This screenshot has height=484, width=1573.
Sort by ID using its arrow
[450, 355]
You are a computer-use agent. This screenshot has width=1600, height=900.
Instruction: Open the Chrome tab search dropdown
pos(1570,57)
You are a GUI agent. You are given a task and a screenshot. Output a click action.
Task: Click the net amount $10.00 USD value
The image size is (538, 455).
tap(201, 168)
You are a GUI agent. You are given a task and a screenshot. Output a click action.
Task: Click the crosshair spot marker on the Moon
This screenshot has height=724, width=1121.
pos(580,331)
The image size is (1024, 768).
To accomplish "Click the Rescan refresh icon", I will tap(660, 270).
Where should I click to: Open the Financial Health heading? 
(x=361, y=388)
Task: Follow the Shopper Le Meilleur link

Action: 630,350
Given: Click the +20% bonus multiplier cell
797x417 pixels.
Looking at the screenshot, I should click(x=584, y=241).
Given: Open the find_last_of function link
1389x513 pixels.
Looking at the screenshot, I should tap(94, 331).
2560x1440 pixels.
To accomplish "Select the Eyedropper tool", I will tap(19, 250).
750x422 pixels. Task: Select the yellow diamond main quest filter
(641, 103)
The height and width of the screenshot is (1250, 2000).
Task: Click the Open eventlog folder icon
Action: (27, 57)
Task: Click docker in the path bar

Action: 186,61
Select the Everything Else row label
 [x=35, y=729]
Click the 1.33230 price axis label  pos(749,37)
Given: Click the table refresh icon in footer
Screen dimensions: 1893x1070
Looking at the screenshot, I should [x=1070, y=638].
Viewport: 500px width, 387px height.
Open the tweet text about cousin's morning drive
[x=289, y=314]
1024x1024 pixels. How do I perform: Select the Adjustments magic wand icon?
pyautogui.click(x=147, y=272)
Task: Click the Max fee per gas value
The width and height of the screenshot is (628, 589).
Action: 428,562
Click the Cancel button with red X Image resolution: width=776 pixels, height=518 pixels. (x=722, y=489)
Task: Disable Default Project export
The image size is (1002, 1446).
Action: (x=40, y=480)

EXERCISE PROMPT —
Please copy the stretch of the listing from the line containing "Task: Follow the Shopper Le Meilleur link" through the line containing "Looking at the screenshot, I should click(x=584, y=241).", both included, reproducing each line word for word.

WRITTEN RESPONSE —
Task: Follow the Shopper Le Meilleur link

Action: 630,350
Given: Click the +20% bonus multiplier cell
797x417 pixels.
Looking at the screenshot, I should click(x=584, y=241).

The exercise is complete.